Murdoch buying the WSJ and then delivering the killer blow to the Old Gray Lady - who could have imagined it eh? And of course the editorial influence at the WSJ is already well underway:
Rather than entrust the job of all this to subordinates, Murdoch has been devoting half his time since acquiring Dow Jones to reshaping the paper. He has become a regular and jarring presence in the Journal newsroom: ever since he appeared unannounced on Easter — to, as he puts it, "set an example" — top editors have been dragging themselves into the Journal's headquarters across from Ground Zero on Sundays. "What sets Rupert apart is that after he's made a major acquisition, he goes in and works it and gets it running the way he wants it to, and then leaves managers in place," says Arthur Siskind, senior adviser to Murdoch.

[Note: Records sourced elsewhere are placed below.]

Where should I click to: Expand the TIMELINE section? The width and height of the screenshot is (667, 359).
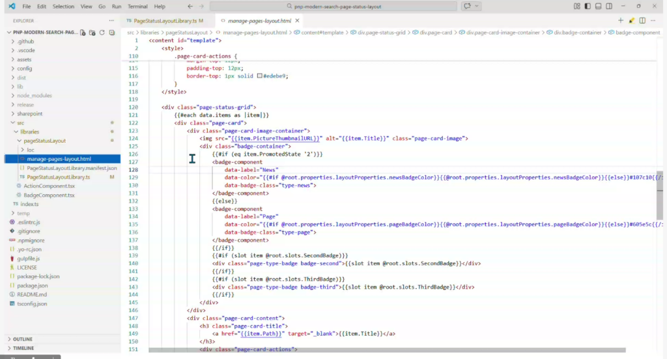click(23, 348)
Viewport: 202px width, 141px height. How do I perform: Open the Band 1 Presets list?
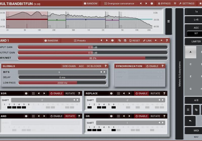click(80, 41)
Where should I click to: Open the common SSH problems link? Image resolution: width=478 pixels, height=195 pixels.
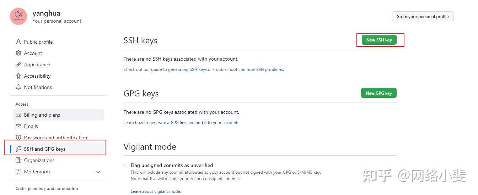coord(261,69)
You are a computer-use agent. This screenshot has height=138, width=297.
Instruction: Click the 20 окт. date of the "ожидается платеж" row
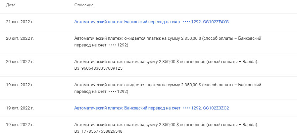coord(20,38)
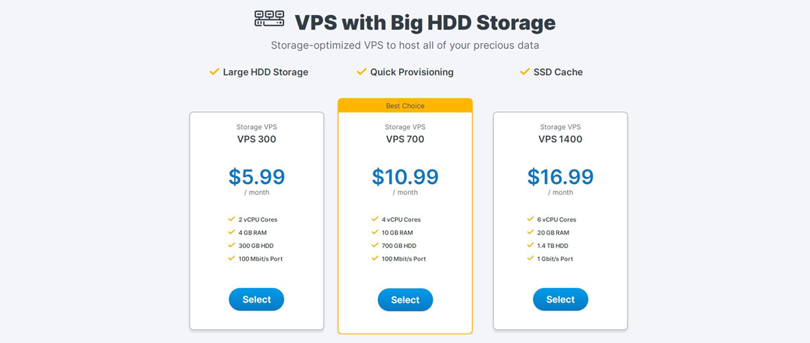Click checkmark icon next to Quick Provisioning
Screen dimensions: 810x343
[x=361, y=72]
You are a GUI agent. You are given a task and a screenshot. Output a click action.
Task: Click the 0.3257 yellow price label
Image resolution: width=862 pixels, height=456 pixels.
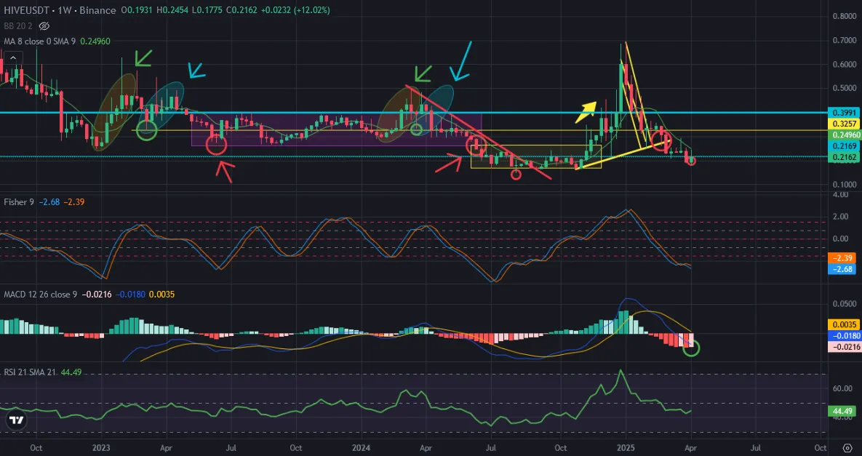pyautogui.click(x=843, y=124)
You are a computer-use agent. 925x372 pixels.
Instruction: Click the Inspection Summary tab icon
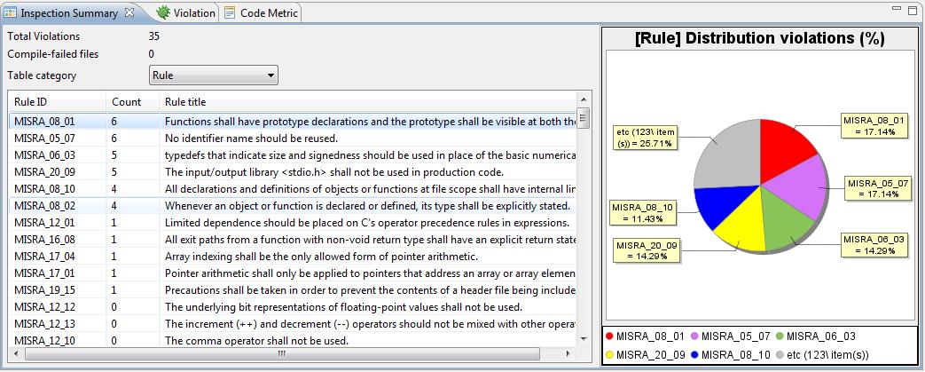[11, 13]
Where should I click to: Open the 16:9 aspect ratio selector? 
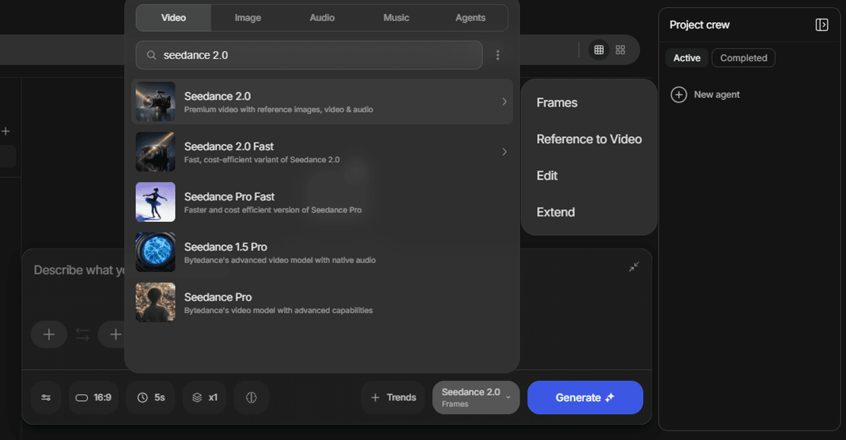94,398
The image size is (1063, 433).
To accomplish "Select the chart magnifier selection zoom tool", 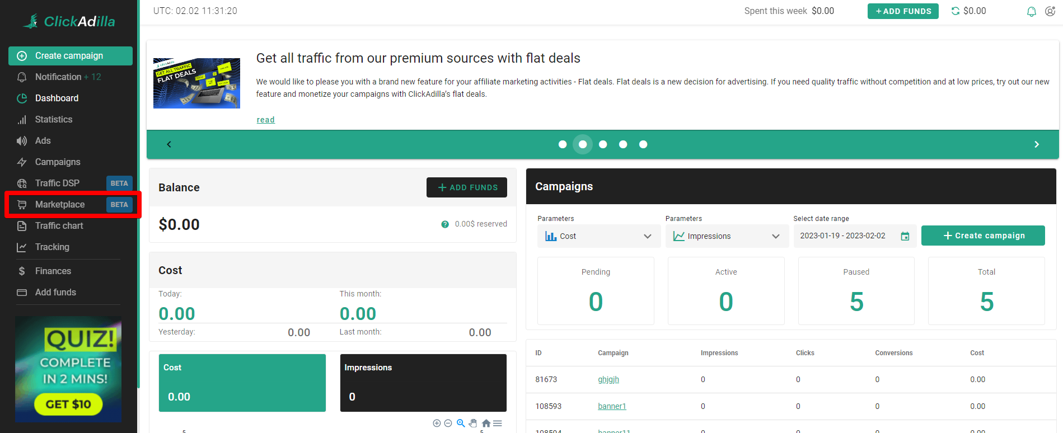I will coord(461,423).
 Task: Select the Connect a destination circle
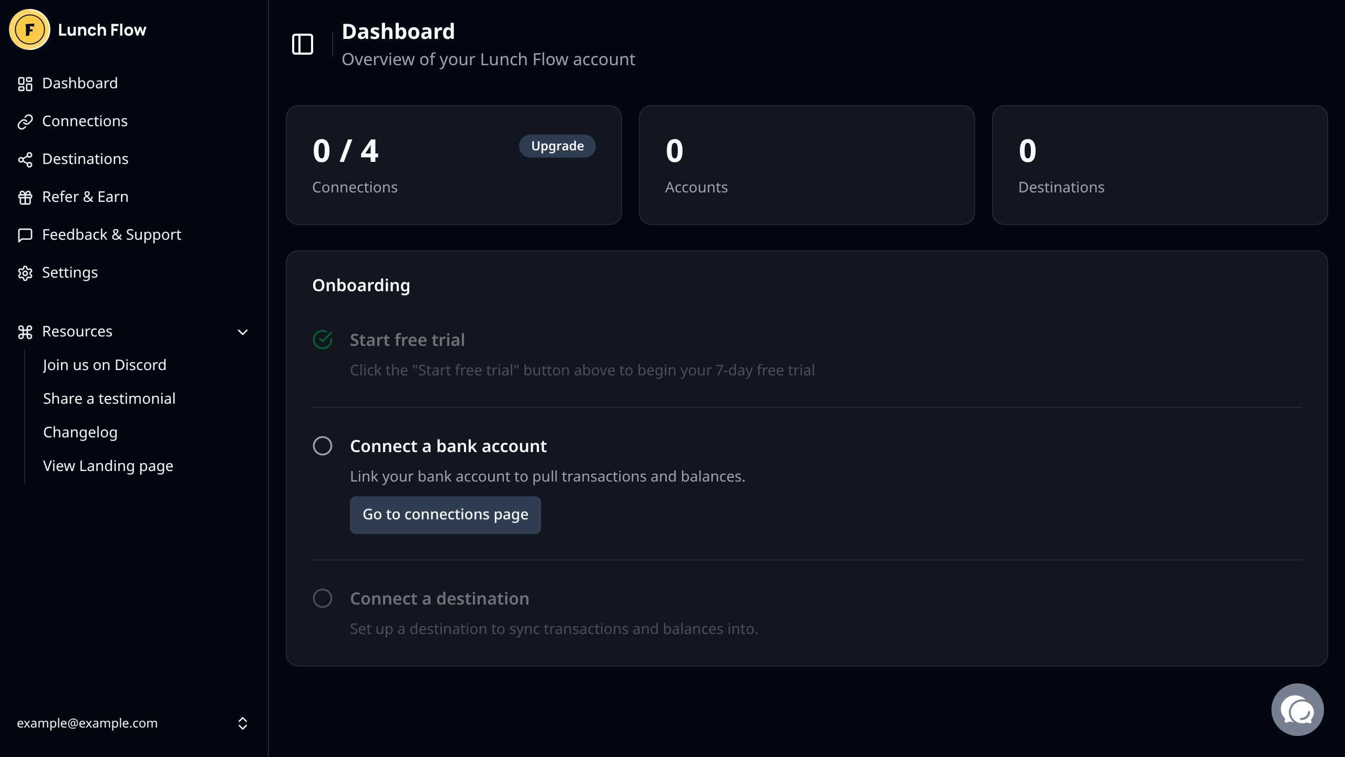coord(323,598)
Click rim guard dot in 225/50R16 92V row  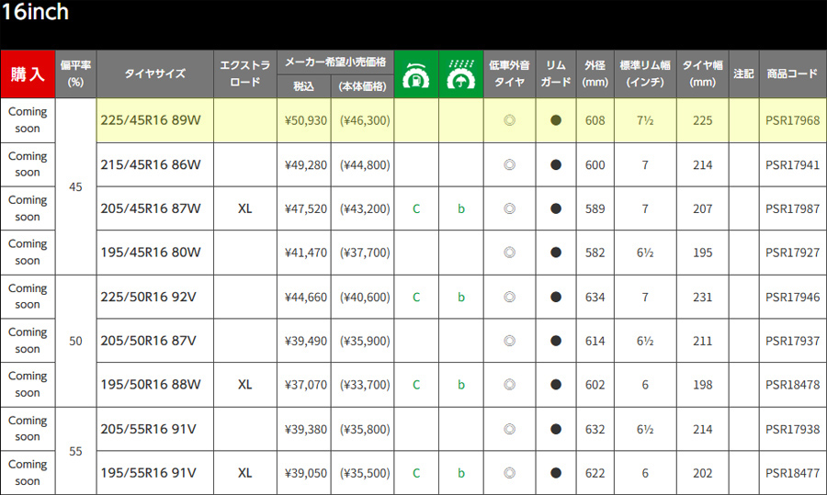[556, 297]

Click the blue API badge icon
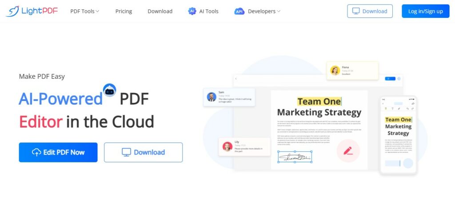tap(239, 11)
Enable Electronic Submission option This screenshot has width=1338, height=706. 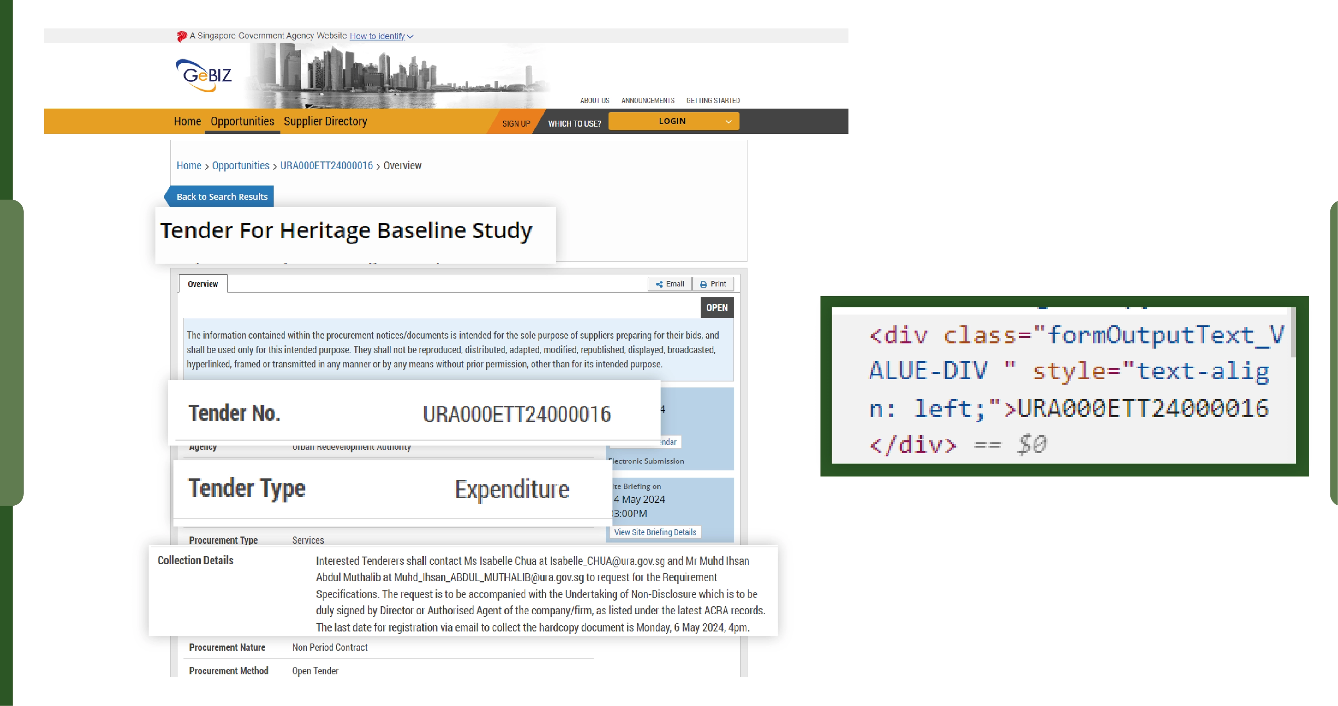point(647,461)

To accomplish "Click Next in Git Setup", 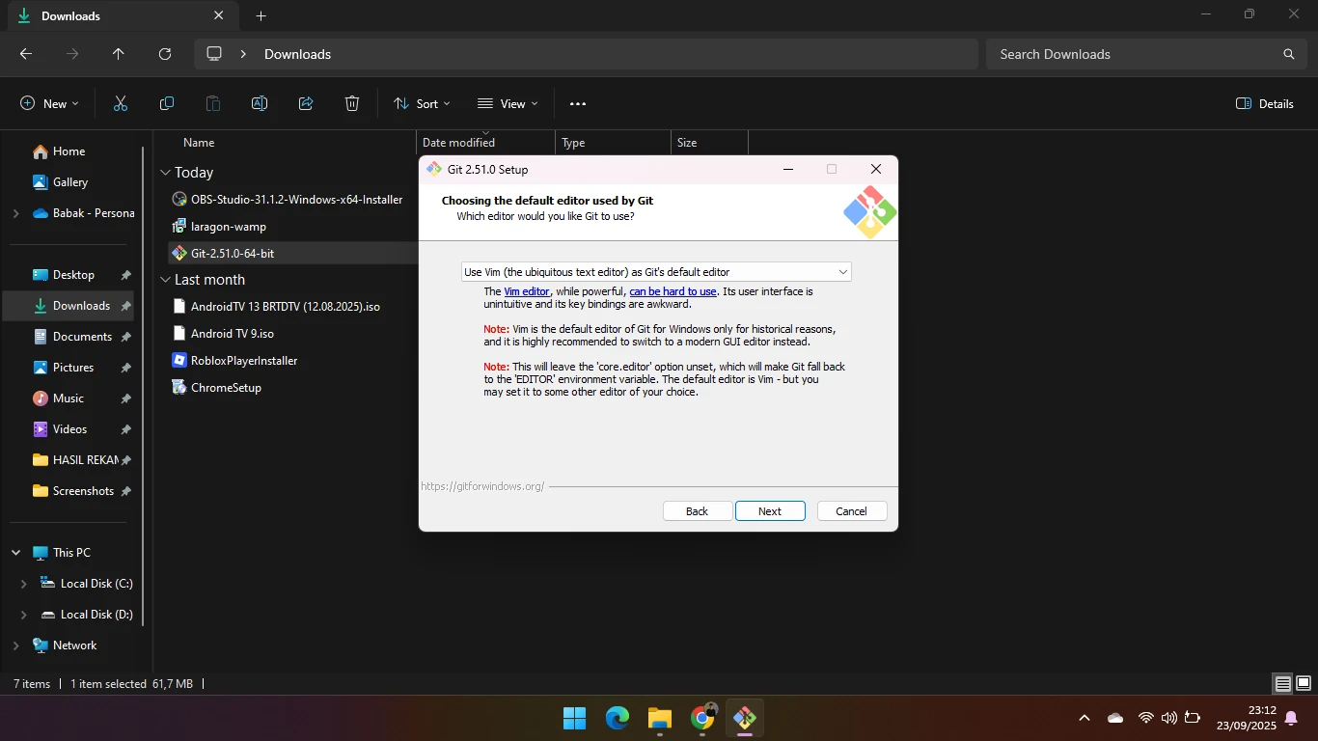I will [770, 511].
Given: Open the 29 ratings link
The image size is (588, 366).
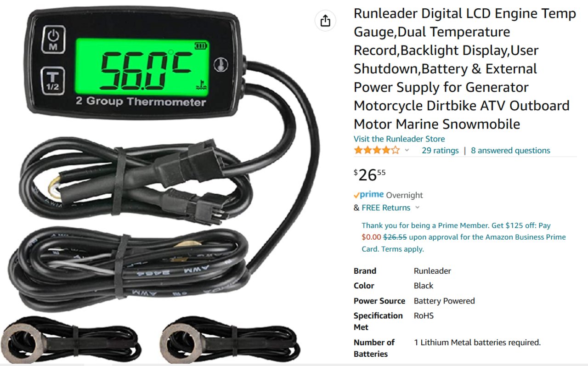Looking at the screenshot, I should click(x=440, y=150).
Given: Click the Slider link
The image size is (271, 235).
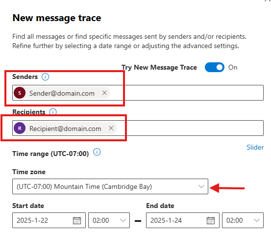Looking at the screenshot, I should [x=255, y=148].
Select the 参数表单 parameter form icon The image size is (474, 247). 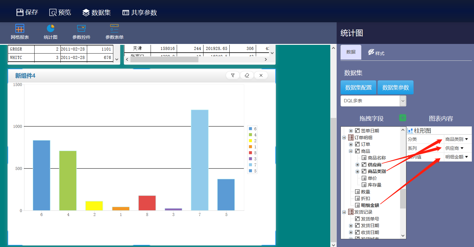point(114,29)
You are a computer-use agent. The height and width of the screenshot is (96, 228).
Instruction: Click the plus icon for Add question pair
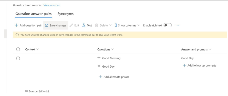click(x=16, y=25)
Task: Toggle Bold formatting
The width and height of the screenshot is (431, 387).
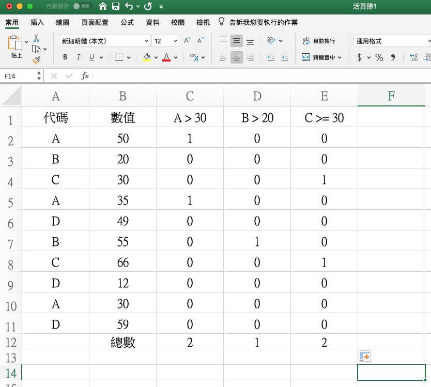Action: (65, 58)
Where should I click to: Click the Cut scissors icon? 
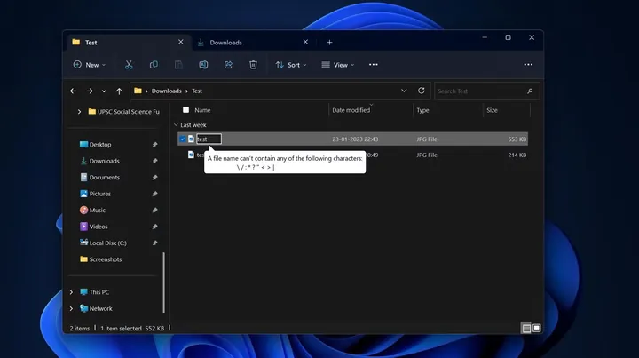(129, 65)
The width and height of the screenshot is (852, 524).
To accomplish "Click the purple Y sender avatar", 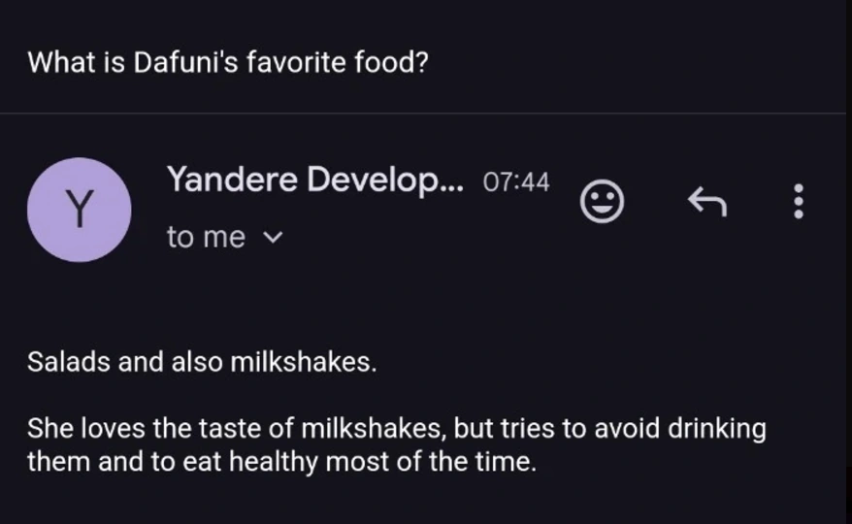I will point(79,210).
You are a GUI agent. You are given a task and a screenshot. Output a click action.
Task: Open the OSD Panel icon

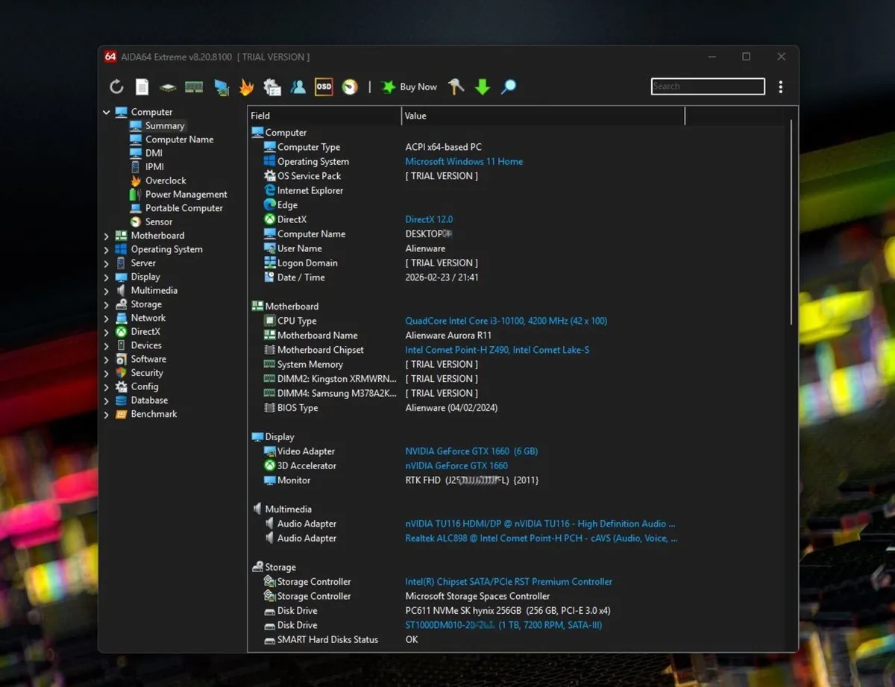pyautogui.click(x=324, y=87)
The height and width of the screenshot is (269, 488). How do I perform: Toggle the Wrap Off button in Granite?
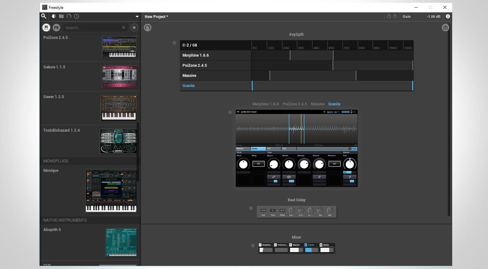coord(258,164)
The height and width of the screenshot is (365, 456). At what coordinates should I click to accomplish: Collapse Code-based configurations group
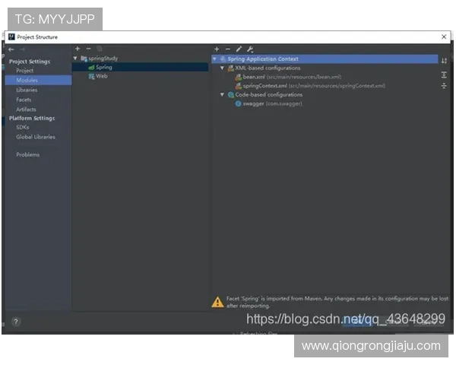(x=222, y=94)
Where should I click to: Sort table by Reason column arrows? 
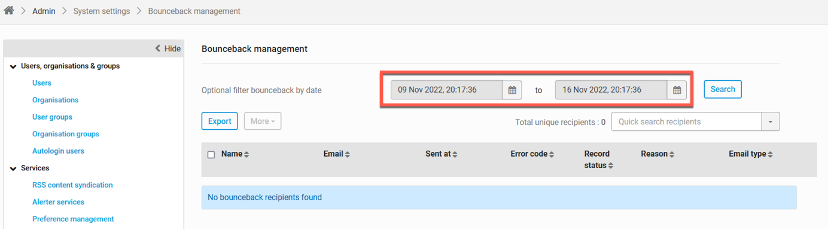[x=672, y=154]
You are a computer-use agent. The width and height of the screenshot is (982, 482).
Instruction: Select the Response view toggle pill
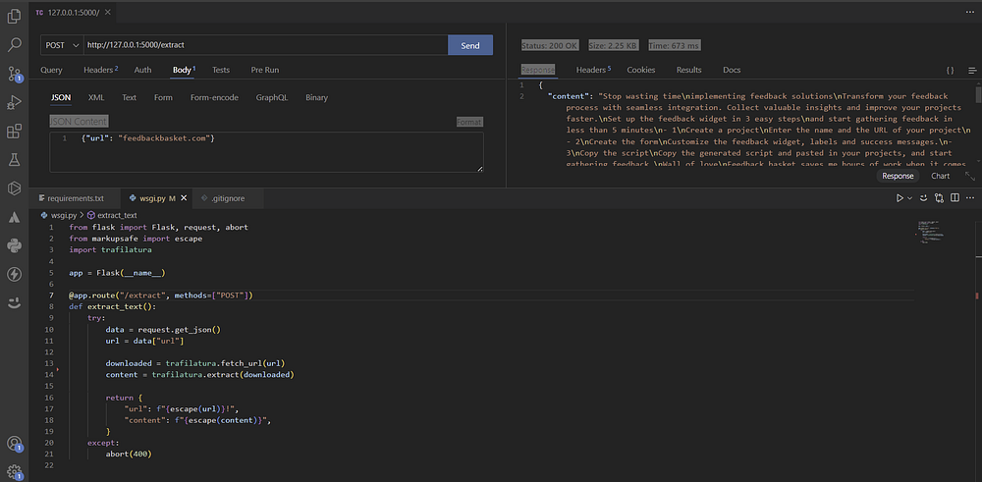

For example, here's how Murdoch handled the recent sex scandal involving Eliot Spitzer:
As the story was breaking online at NewYorkTimes.com, Murdoch was stuck on his crippled jet in a hangar at a private airport in Palm Beach, Fla. With his wife, Wendi, looking on, Murdoch frantically worked the phones, bombarding New York Post editor Col Allan and Fox News chief Roger Ailes. "I couldn't believe it," Murdoch said later of Spitzer's scandalous predicament. "Naturally, I was on the phone: 'What do you know, and how are you going to treat the story?' " Murdoch was so caught up in the moment that he even sketched a mock layout of how the story might appear in The Wall Street Journal.
But of course his editors are
like, totally independent:
The Times, like numerous other media outlets, has been critical of Murdoch for allegedly using his media properties to pursue personal business and political ends—a contention that Murdoch vehemently rejects. "I've never, ever done that," he says angrily. "I challenge anyone to show that I did."
Murdoch insists he only pulled the BBC World News out of his Star TV coverage in China for "purely financial reasons" and not to curry favour with Beijing's mandarins. But like one exec says:
"It's never a good time to have to confront someone like Murdoch, who doesn't care about making money on a particular product."
It's not about the money. It's about the massive doses of endless self-adulation that go with such sheer, unrestrained power.